[DATASET ENTRIES Boundary: Start]

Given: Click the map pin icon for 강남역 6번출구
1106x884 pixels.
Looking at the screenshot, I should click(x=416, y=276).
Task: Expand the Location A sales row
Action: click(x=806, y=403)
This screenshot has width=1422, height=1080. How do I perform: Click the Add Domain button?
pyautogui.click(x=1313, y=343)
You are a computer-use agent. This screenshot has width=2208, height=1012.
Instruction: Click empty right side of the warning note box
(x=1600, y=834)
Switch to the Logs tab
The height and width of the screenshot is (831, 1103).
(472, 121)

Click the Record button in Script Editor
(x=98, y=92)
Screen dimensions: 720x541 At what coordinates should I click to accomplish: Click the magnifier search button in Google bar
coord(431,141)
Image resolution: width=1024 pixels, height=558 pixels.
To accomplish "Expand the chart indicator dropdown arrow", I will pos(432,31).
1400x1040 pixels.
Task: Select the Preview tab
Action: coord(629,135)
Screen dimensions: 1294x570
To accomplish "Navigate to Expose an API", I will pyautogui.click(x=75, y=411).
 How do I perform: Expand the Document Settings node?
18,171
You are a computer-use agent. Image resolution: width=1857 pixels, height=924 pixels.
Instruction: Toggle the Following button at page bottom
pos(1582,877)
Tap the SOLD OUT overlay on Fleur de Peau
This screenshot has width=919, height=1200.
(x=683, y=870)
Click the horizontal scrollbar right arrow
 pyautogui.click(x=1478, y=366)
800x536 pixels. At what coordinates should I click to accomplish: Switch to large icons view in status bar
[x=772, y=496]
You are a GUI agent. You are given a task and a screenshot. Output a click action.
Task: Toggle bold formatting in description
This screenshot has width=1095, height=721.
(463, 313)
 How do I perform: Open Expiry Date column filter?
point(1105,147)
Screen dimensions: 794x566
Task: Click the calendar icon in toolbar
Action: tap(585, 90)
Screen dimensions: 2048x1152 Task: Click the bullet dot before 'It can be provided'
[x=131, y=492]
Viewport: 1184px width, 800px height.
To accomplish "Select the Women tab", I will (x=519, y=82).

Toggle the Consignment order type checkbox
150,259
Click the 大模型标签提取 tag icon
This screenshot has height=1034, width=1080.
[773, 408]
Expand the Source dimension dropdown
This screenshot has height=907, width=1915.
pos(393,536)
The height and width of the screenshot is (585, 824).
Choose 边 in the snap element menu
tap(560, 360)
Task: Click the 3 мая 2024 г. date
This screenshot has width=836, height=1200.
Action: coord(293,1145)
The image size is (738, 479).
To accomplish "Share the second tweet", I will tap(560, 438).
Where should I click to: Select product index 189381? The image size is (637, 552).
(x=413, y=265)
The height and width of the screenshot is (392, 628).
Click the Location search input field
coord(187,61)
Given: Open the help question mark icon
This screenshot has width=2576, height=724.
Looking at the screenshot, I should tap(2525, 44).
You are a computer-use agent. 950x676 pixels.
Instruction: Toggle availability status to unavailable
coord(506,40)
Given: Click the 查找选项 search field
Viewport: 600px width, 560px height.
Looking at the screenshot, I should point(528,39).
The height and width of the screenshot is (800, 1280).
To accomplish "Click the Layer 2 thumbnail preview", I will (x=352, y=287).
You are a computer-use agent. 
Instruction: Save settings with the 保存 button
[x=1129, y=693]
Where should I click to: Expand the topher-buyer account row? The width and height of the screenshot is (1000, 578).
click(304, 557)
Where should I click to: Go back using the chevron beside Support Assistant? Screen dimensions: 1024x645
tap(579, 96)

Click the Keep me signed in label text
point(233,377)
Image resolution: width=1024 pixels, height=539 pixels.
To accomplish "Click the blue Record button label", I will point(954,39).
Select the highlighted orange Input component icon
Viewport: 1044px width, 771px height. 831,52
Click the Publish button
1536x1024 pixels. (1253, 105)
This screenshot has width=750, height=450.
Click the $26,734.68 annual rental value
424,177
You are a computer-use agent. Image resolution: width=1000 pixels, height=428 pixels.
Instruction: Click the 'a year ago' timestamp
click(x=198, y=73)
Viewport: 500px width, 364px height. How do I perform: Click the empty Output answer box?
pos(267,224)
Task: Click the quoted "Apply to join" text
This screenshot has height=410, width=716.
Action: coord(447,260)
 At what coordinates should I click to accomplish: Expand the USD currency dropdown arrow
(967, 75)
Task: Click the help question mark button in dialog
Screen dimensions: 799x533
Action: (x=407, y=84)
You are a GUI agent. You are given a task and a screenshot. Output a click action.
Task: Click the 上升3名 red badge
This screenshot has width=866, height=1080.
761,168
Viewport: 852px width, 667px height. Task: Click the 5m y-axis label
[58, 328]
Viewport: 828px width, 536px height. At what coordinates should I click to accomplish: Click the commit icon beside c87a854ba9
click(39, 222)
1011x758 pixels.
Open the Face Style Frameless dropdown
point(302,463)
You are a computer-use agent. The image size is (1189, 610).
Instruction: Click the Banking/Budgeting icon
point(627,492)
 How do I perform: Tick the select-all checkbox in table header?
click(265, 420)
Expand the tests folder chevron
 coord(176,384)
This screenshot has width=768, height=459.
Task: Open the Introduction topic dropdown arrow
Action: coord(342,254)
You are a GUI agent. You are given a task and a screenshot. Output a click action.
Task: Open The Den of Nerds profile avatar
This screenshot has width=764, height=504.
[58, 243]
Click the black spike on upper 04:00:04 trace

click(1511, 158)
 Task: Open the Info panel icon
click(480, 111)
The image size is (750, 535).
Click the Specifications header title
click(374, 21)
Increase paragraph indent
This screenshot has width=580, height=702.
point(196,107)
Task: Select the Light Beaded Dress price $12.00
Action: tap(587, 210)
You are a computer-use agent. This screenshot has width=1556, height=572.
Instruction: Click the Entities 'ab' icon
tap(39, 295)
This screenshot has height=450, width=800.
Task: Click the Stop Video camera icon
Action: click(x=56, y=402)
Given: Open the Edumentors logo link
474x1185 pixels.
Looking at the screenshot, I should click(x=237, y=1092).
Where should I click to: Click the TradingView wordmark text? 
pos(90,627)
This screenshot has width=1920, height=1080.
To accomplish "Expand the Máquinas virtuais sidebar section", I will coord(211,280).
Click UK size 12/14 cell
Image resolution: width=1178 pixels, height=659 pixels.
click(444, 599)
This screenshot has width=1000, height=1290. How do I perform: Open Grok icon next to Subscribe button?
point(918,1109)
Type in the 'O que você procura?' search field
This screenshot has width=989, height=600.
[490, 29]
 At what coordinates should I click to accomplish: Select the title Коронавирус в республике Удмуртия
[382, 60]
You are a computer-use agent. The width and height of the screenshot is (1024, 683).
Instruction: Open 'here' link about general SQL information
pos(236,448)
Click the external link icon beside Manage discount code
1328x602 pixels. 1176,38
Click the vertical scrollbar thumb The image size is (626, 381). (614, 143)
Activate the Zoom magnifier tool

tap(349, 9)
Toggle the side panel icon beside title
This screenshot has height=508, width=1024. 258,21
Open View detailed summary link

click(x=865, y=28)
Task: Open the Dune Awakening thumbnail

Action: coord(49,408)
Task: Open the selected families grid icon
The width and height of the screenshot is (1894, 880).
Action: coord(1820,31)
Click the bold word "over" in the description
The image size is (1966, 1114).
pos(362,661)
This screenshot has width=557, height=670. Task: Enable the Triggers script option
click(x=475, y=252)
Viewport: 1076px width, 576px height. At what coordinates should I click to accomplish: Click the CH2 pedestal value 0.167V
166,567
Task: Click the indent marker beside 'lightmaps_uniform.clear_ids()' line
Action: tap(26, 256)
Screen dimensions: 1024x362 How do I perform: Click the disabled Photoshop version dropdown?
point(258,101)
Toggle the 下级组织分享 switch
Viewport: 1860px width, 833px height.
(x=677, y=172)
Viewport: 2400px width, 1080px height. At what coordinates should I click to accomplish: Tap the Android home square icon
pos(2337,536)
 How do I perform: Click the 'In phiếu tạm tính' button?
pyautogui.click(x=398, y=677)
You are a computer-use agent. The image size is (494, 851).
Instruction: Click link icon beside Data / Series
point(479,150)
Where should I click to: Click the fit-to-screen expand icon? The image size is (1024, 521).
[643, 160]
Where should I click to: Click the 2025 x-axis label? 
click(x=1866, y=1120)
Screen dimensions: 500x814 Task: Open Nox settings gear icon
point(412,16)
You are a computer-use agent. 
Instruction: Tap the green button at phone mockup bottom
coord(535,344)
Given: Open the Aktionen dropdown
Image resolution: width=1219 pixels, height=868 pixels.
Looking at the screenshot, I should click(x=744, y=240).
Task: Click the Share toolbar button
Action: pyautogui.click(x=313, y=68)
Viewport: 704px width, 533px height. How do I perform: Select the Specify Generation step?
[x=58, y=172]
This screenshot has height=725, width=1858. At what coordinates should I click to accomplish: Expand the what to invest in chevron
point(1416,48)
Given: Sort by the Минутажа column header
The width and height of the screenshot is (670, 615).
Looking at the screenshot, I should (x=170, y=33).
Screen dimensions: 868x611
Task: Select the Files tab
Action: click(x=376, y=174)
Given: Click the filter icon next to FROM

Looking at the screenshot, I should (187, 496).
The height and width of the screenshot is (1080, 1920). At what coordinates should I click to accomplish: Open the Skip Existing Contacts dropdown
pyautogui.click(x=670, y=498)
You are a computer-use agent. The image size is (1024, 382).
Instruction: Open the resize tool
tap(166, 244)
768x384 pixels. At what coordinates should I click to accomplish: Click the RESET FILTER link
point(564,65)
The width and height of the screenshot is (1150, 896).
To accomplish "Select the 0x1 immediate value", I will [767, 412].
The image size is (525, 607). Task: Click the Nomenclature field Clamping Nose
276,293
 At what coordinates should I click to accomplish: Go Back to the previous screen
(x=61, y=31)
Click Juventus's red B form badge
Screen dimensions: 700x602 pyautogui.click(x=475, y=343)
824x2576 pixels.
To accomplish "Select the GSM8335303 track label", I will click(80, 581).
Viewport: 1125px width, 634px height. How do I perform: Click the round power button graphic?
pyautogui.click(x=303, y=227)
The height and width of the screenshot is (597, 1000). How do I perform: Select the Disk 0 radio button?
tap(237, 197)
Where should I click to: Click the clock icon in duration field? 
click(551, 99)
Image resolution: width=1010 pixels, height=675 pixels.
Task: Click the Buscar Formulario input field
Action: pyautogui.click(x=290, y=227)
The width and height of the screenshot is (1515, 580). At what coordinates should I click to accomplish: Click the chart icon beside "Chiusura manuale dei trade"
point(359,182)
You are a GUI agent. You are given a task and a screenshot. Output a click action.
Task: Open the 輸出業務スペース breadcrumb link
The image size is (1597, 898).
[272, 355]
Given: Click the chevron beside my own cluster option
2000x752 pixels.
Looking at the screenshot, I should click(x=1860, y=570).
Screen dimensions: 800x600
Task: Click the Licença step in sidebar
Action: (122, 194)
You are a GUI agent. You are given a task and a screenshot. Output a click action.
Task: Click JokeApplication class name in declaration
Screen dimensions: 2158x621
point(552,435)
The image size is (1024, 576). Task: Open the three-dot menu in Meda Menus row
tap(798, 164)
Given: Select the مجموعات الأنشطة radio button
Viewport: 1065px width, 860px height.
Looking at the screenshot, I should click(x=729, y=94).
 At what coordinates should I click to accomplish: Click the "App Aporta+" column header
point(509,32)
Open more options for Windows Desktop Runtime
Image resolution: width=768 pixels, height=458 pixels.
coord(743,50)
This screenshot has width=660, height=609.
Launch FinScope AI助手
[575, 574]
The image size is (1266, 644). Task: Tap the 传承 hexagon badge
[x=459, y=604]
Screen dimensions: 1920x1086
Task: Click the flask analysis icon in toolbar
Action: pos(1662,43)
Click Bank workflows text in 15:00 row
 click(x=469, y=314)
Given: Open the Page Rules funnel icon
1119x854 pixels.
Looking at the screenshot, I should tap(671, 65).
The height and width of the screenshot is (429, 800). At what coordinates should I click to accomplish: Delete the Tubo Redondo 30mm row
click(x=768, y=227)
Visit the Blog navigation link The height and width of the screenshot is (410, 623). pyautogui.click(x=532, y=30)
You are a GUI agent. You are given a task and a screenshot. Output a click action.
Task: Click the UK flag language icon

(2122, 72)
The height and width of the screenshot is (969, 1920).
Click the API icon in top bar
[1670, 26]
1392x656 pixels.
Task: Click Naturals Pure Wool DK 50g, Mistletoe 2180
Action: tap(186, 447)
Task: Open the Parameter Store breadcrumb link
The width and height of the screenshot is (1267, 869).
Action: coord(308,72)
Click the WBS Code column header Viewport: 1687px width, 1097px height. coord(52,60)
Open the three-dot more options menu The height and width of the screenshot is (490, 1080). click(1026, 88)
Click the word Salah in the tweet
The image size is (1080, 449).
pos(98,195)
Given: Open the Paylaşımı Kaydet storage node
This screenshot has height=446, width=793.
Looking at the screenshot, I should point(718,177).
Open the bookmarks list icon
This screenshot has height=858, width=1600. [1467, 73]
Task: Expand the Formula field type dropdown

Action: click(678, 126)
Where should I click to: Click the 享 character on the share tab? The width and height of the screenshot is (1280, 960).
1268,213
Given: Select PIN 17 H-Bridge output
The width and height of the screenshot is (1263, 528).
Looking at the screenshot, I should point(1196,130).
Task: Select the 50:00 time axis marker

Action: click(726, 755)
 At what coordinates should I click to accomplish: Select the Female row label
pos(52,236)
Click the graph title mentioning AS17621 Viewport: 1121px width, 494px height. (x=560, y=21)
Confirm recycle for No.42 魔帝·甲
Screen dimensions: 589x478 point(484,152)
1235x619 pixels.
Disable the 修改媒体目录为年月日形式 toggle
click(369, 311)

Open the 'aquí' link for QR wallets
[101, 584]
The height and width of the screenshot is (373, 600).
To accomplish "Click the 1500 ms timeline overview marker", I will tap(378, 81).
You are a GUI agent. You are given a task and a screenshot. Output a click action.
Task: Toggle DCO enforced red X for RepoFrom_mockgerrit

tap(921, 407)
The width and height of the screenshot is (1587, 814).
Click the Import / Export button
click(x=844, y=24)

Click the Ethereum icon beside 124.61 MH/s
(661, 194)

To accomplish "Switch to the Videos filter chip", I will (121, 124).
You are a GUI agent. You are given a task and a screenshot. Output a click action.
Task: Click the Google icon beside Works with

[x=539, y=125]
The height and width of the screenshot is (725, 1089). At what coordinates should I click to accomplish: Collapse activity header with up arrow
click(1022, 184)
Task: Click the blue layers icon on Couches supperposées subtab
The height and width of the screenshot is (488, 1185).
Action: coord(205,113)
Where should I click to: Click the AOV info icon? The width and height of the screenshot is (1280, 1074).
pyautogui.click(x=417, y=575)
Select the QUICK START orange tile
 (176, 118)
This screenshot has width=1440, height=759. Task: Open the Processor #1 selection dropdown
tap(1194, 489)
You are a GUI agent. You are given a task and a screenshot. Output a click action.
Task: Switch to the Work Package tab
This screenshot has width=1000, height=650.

[DATASET ENTRIES Boundary: End]

▶ _WHAT YOU SHOULD DO_
Everything from the line with "Instruction: Toggle the" through the line with "The height and width of the screenshot is (800, 1280)." should be written out exactly as it appears above, end lines included, and nothing outside that range.

▶ _REPLY TO THE EXERCISE_
Instruction: Toggle the Following button at page bottom
pos(1582,877)
Tap the SOLD OUT overlay on Fleur de Peau
This screenshot has width=919, height=1200.
(x=683, y=870)
Click the horizontal scrollbar right arrow
 pyautogui.click(x=1478, y=366)
800x536 pixels. At what coordinates should I click to accomplish: Switch to large icons view in status bar
[x=772, y=496]
You are a GUI agent. You are given a task and a screenshot. Output a click action.
Task: Toggle bold formatting in description
This screenshot has width=1095, height=721.
(463, 313)
 How do I perform: Open Expiry Date column filter?
point(1105,147)
Screen dimensions: 794x566
Task: Click the calendar icon in toolbar
Action: tap(585, 90)
Screen dimensions: 2048x1152 Task: Click the bullet dot before 'It can be provided'
[x=131, y=492]
Viewport: 1184px width, 800px height.
To accomplish "Select the Women tab", I will (x=519, y=82).

Toggle the Consignment order type checkbox
150,259
Click the 大模型标签提取 tag icon
This screenshot has height=1034, width=1080.
[773, 408]
Expand the Source dimension dropdown
This screenshot has height=907, width=1915.
pos(393,536)
The height and width of the screenshot is (585, 824).
Choose 边 in the snap element menu
tap(560, 360)
Task: Click the 3 мая 2024 г. date
This screenshot has width=836, height=1200.
Action: coord(293,1145)
The image size is (738, 479).
To accomplish "Share the second tweet", I will tap(560, 438).
Where should I click to: Select product index 189381? The image size is (637, 552).
(x=413, y=265)
The height and width of the screenshot is (392, 628).
Click the Location search input field
coord(187,61)
Given: Open the help question mark icon
This screenshot has width=2576, height=724.
Looking at the screenshot, I should tap(2525, 44).
You are a computer-use agent. 950x676 pixels.
Instruction: Toggle availability status to unavailable
coord(506,40)
Given: Click the 查找选项 search field
Viewport: 600px width, 560px height.
Looking at the screenshot, I should point(528,39).
The height and width of the screenshot is (800, 1280).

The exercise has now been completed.